Citation Numbers: 136 Misc. 2d 793, 519 N.Y.S.2d 178, 1987 N.Y. Misc. LEXIS 2501
Judges: Gammer
Filed Date: 8/12/1987
Status: Precedential
Modified Date: 10/19/2024
OPINION OF THE COURT
Respondent tenant is a participant in the section 8 Federal housing subsidy program. Petitioner seeks to evict respondent on a claim that she needs the premises for use by a family member.
To evict a section 8 tenant, a landlord must first request and receive written authorization from NYCHA (see, stipulation and order, US Dist Ct, SD NY, 81 Civ 1801, June 9, 1982). Petitioner made a request for such authorization on August 28, 1986. After receiving written authorization on September 8, 1986, a summary proceeding was commenced. That proceeding, however, was dismissed on March 2, 1987 because petitioner failed to attach the written authorization to the pleading as required. (Mau v Stapleton, L&T index No. 102884/86, Mar. 2, 1987.)
The issue for determination here is whether an authorization, procured as the predicate for a dismissed proceeding, is valid for the purposes of a new proceeding commenced over nine months after the authorization was issued.
Before any NYCHA authorization to evict can be granted, a tenant must first receive notice of the request and be given at least 10 days to respond to the allegations. In making the request, a landlord must allege facts to support his or her grounds for eviction (24 CFR 882.215). Such notice and authorization "are essential elements of summary proceedings to evict section 8 tenants”. (Jennie Realty Co. v Sandberg, 125 Misc 2d 28, 29 [App Term, 1st Dept 1984].)
Petitioner, claiming she needed the subject apartment for a family member, received written authorization in September 1986, nearly a year ago, to "commence eviction proceedings in accordance with local law.” While she commenced such proceedings, she failed to comply with local law (by failing to attach the written authorization to the pleading), and, accordingly, the proceeding was dismissed. At that point, the case was terminated and respondent was no longer on notice of any eviction attempt.
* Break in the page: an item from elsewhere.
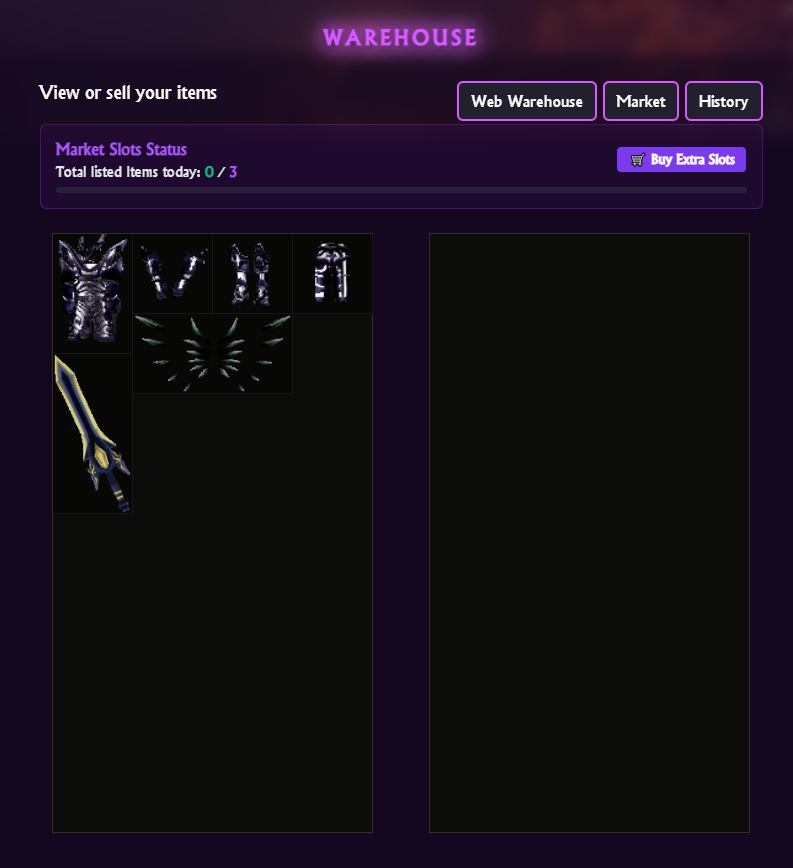Select the gold-edged sword item
This screenshot has height=868, width=793.
pos(92,433)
It is now 11 months since authorization was received. Can petitioner make the same allegations at this time in support of her eviction request? Will NYCHA still find those allegations sufficient? Does respondent now have additional information which would effect NYCHA’s decision? These questions can only be answered upon a new request for authorization on notice to respondent. To hold that the prior authorization continues to be valid when circumstances may likely have changed places respondent in a continuous and unsettling state of uncertainty. If the notice is still good 11 months and 1 proceeding later, is it still good 5 years and 5 proceedings
Petitioner contends that since the authorization grants permission to commence "summary proceedings” this plural usage indicates that petitioner needs only a single authorization to bring as many proceedings as she deems necessary. However, "[s]o serious a result for tenants should not * * * be made to depend upon so slight a point of style.” (Haberman v Wager, supra, at 734.) The protection of respondent’s rights to be put on notice of an eviction proceeding outweighs petitioner’s argument.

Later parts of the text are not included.